Over the 14 months since Mr. Pregracke unveiled the idea for Bison Bridge at an in-person/online event at The Rust Belt venue in East Moline, organizers have amassed a total of 38,505 signatures in support of the project – closing in on their goal of 50,000 signatures.
Mr. Hughes said one of the most recent key wins in raising awareness was the Illinois House of Representatives’ passage of a bi-partisan resolution that urges Gov. J.B. Pritzker and the IDOT to consider the Bison Bridge in its options.
The bill’s chief sponsor was State Rep. Mike Halpin, D-Rock Island.
According to Mr. Hughes, the resolution allowed “us to speak publicly about the type of support this topic has generated. It doesn’t bind the Illinois DOT to anything per se, but it was our attempt to quantify the support we’ve received.”
Mr. Hughes said efforts are underway to get similar support from the Iowa Quad Cites delegation.
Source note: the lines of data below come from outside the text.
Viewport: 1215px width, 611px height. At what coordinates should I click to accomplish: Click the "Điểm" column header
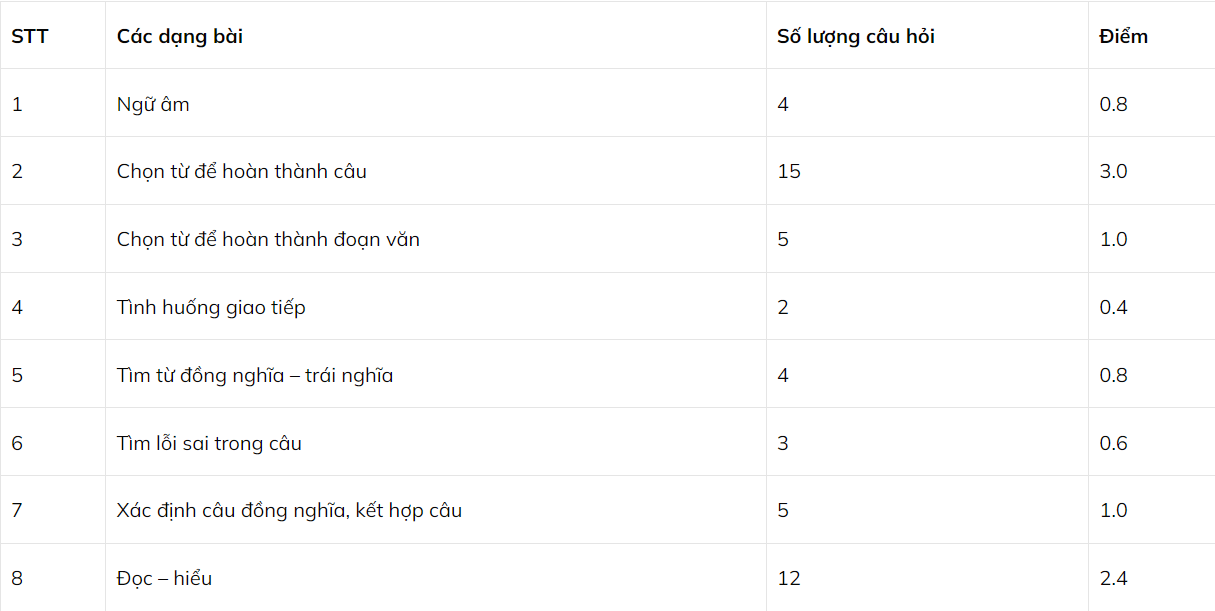click(1123, 37)
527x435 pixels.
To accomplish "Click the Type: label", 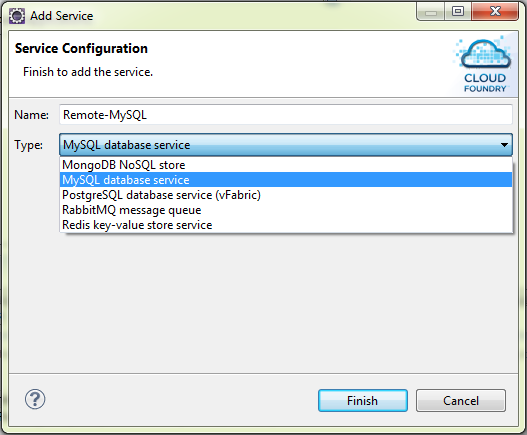I will coord(29,145).
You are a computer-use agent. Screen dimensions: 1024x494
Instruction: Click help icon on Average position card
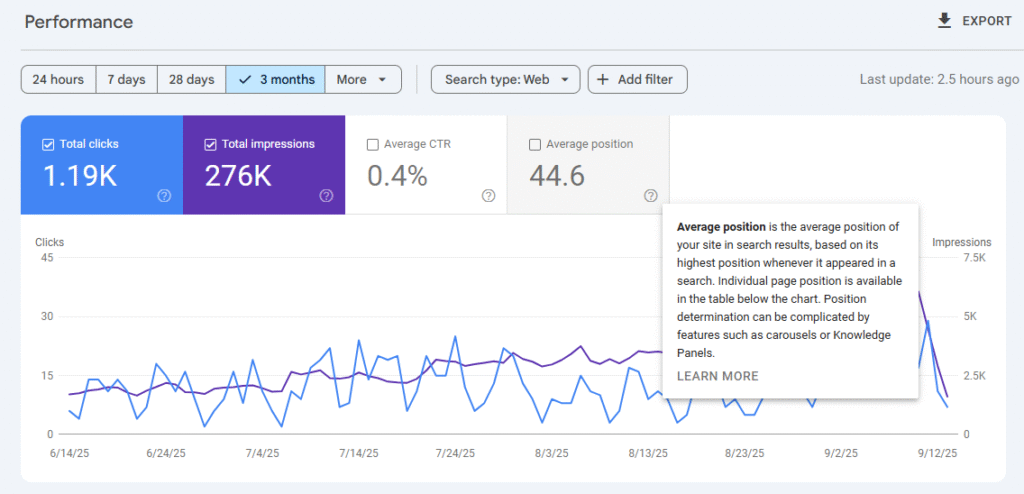click(x=651, y=196)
“The project still is conceptual at this point, but we don’t think it will be for long,” Mr. Hughes said.
Mr. Pregracke, a Quad Cities native, said supporters need to understand all the steps involved and not be discouraged. The legislature’s resolution, he said “was a big thing. That takes the temperature of all the representatives and what they think of this.”